This is one of the more important points and why the point "The learning curve of a single server isn't so big, especially when compared to AWS" is sitting a bit wrong with me.

Sure, if you talk about 1 VM, I agree. And I wouldn't second guess doing this, at all. It would be my initial plan as well as long as I don't have to make any strong availability guarantees. And for this use case, I'd call AWS a bad choice. It's not a simple VM provider.

But once you start running e.g. a redundant postgres cluster for updates without downtime, the amount of stuff to know also grows, a lot. Suddenly you also need backups, tests of backups.
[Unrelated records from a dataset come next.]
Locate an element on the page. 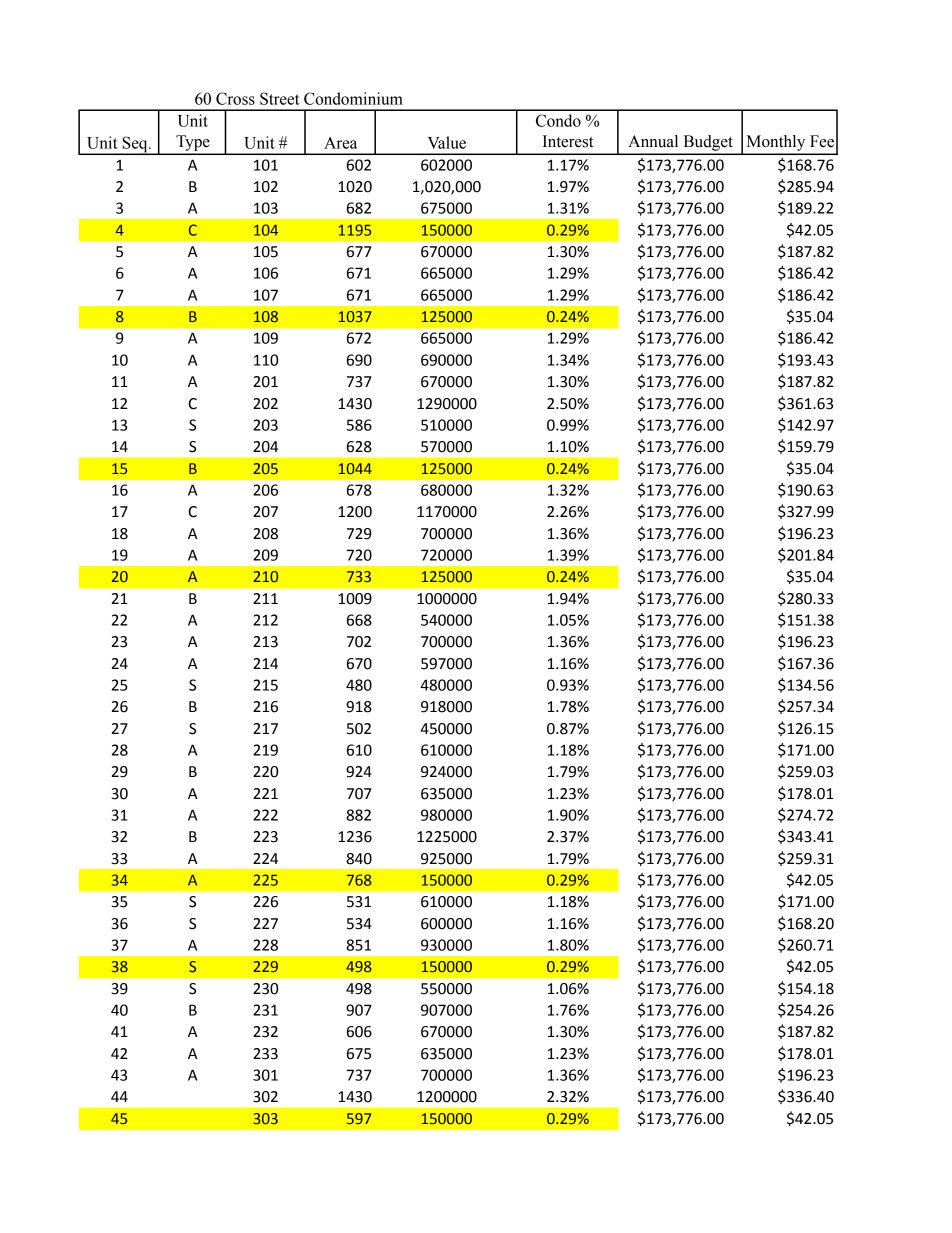 The image size is (952, 1233). Area is located at coordinates (340, 143).
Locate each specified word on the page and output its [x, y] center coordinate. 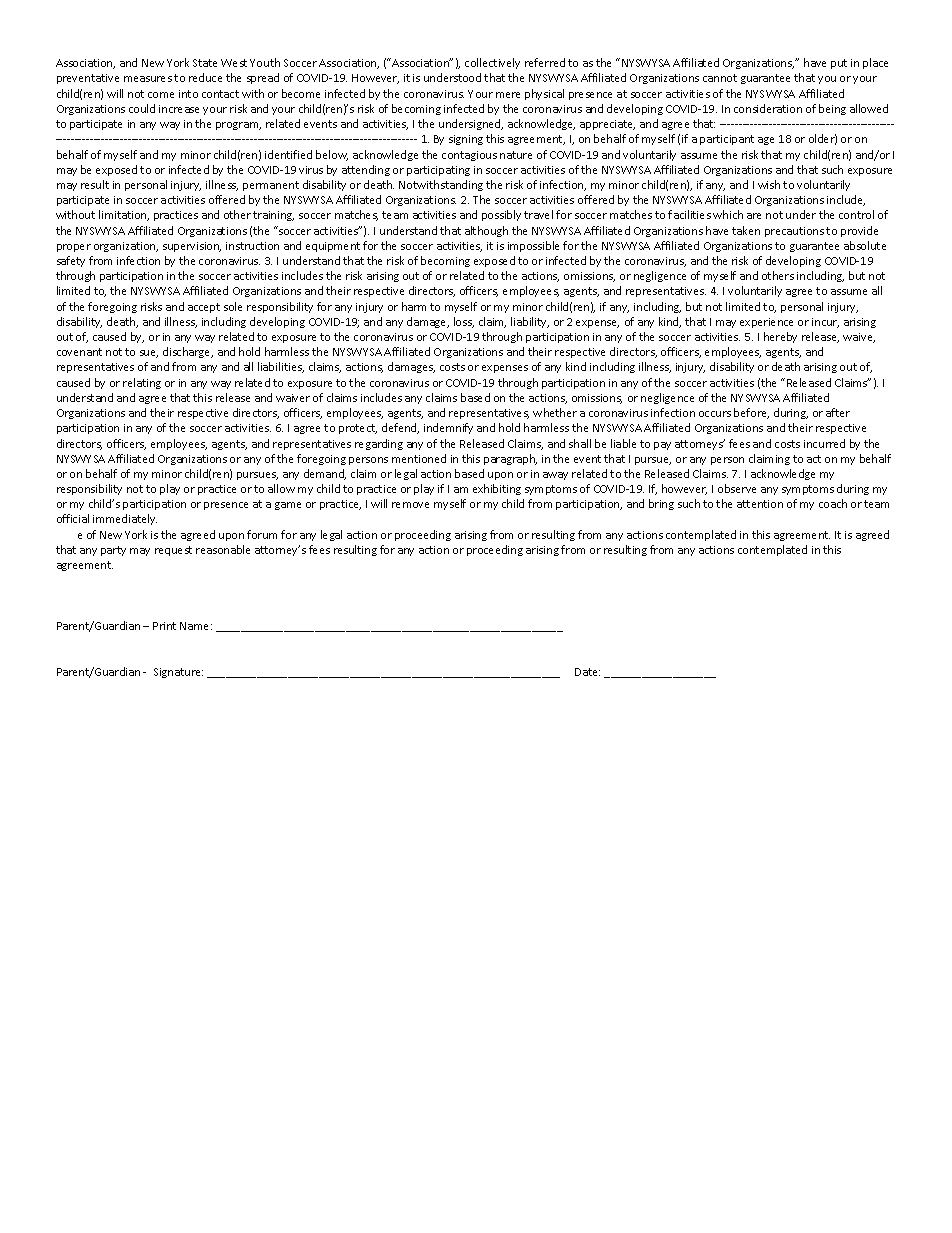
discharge [188, 352]
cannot [720, 78]
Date [587, 672]
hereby [780, 337]
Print [164, 626]
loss [464, 322]
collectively [492, 63]
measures [148, 79]
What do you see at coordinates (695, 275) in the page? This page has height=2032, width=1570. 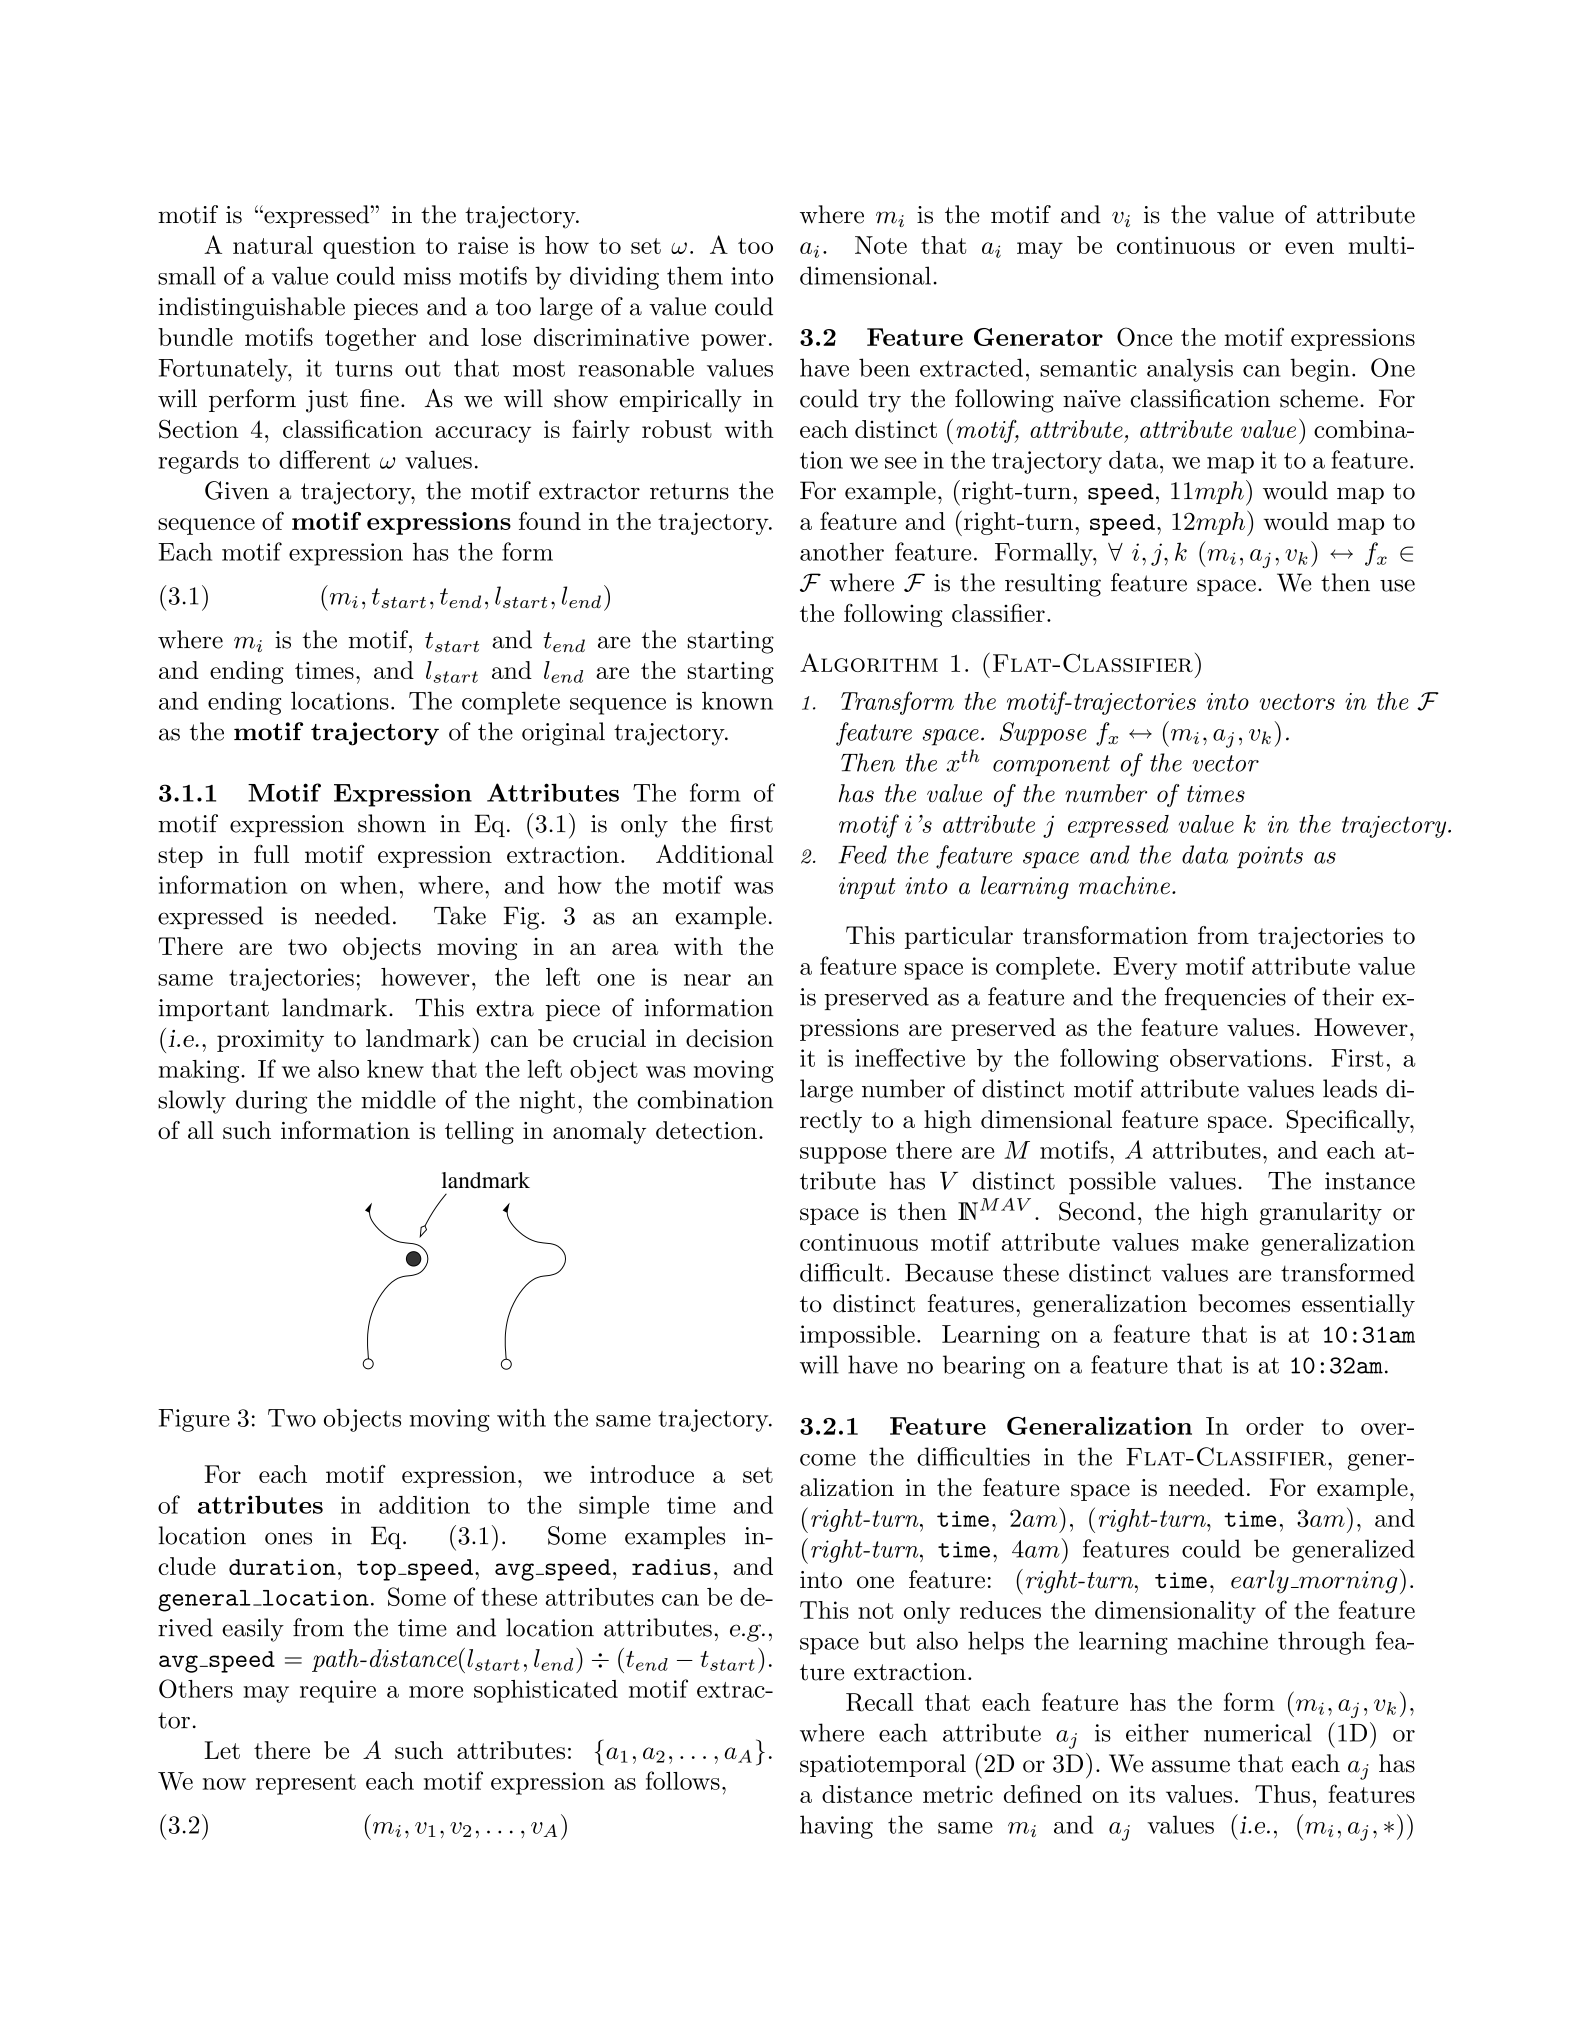 I see `them` at bounding box center [695, 275].
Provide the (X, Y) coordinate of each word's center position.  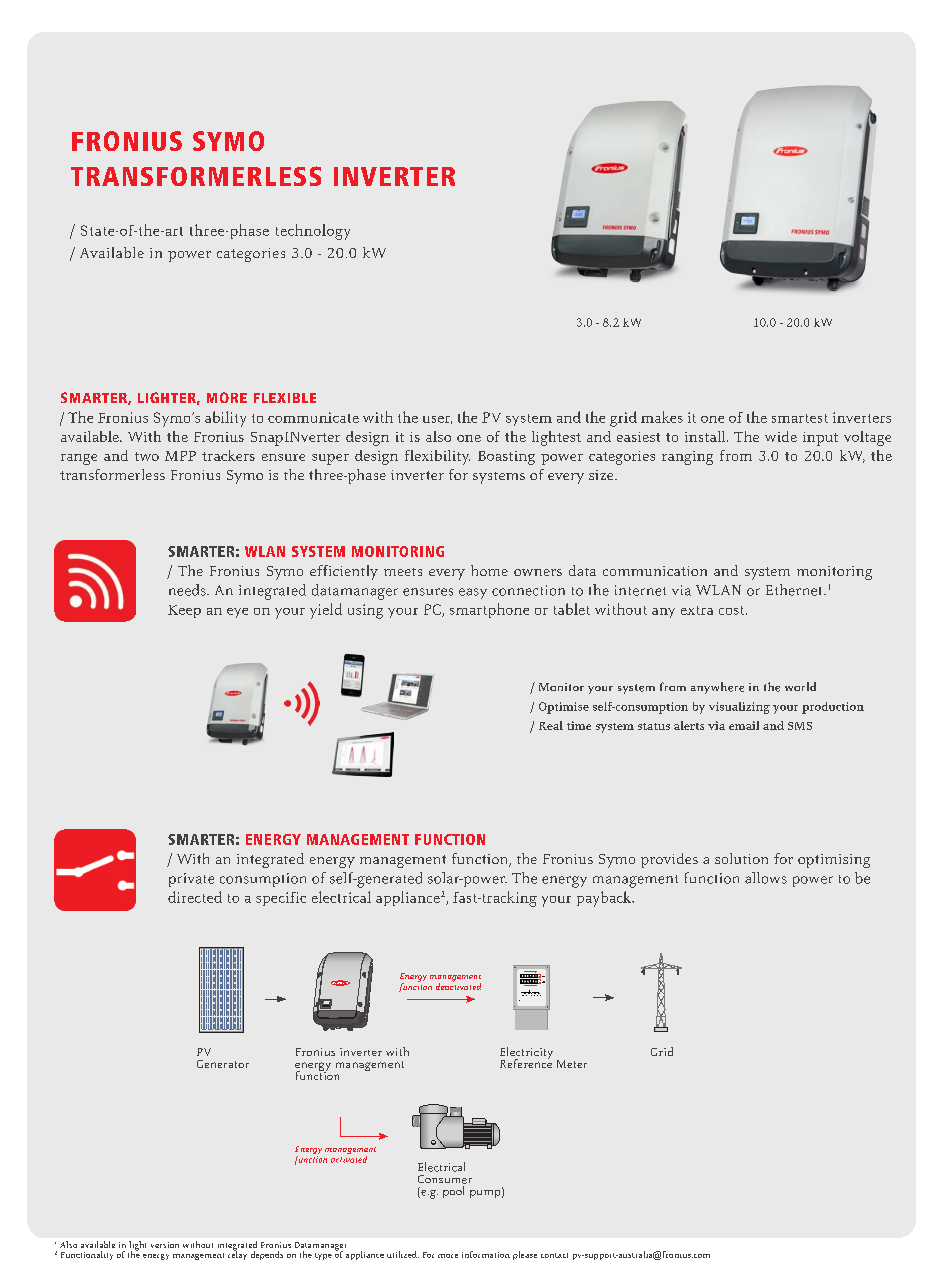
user (437, 420)
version (165, 1245)
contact (554, 1255)
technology (313, 232)
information (486, 1254)
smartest (800, 418)
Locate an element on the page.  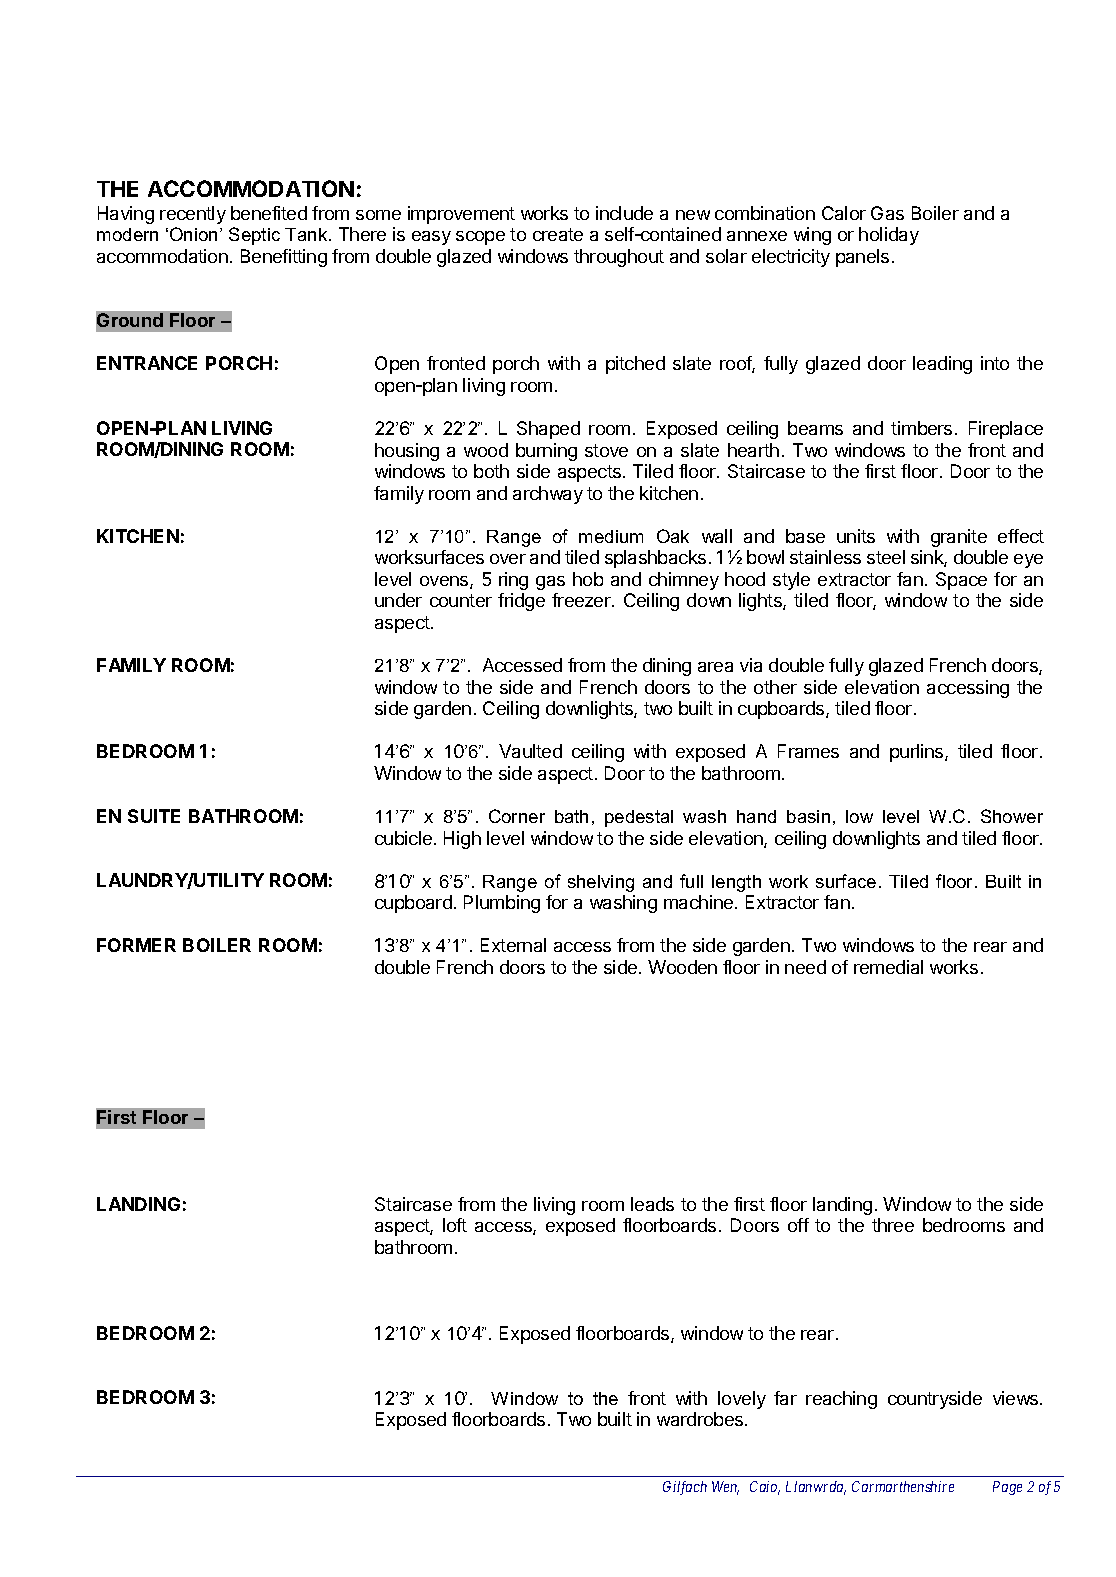
Septic is located at coordinates (254, 236).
And this is where AWS/the cloud allows you to save time, and treadmill time.

2 comments

The article was originally intended at manufacturing companies, not at IT startups, that currently go "all-in" on AWS and Azure with all of their managed services, when actually 95% of their workloads are in virtual machines, and the remaining stuff could easily be handled on a single VM. Or maybe a couple of VMs and a managed postgres somewhere (e.g., maybe even at AWS or Azure).

Would probably give them way more budget in actually building applications than running the infrastructure.

Maybe I'll extend the article to include the point of using a managed postgres at AWS / Azure / fly.io, whatever, in combination with Hetzner VMs.

I have a single VM for my personal stuff, but I use Azure’s backup and automated fail-over mechanisms as well as managed services for database and data processing for this very reason.